Starting with the line that contains "You are a computer-use agent. Image" and ending with the final line of the data below, print those lines exactly and nothing else.

(Dataset items)
■ ■ ■ ■
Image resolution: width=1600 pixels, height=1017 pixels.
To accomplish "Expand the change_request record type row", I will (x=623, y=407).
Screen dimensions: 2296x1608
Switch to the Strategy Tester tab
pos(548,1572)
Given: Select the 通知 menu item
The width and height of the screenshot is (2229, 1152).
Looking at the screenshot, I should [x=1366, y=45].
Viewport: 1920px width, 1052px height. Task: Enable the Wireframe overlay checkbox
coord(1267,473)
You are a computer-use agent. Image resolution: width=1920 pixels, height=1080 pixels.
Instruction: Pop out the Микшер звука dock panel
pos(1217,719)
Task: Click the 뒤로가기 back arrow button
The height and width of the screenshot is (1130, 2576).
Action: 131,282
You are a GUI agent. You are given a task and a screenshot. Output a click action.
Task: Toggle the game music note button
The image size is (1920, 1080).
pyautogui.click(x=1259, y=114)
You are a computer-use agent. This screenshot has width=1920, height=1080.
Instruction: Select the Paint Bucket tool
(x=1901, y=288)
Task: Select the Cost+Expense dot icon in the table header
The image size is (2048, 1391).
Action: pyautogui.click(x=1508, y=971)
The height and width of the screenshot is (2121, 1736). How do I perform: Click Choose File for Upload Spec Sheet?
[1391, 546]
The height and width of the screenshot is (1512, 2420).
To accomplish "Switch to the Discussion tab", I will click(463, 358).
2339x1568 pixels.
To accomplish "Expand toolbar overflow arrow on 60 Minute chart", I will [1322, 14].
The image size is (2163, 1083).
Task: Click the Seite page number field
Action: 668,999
■ ■ ■ ■
§ **Worked solution**:
You are a computer-use agent. Image resolution: width=1920 pixels, height=1080 pixels.
Instruction: Pop out the Микшер звука dock panel
pos(1217,719)
Task: Click the 뒤로가기 back arrow button
The height and width of the screenshot is (1130, 2576).
Action: 131,282
You are a GUI agent. You are given a task and a screenshot. Output a click action.
Task: Toggle the game music note button
The image size is (1920, 1080).
pyautogui.click(x=1259, y=114)
You are a computer-use agent. This screenshot has width=1920, height=1080.
Instruction: Select the Paint Bucket tool
(x=1901, y=288)
Task: Select the Cost+Expense dot icon in the table header
The image size is (2048, 1391).
Action: pyautogui.click(x=1508, y=971)
The height and width of the screenshot is (2121, 1736). How do I perform: Click Choose File for Upload Spec Sheet?
[1391, 546]
The height and width of the screenshot is (1512, 2420).
To accomplish "Switch to the Discussion tab", I will click(463, 358).
2339x1568 pixels.
To accomplish "Expand toolbar overflow arrow on 60 Minute chart", I will [1322, 14].
The image size is (2163, 1083).
Task: Click the Seite page number field
Action: 668,999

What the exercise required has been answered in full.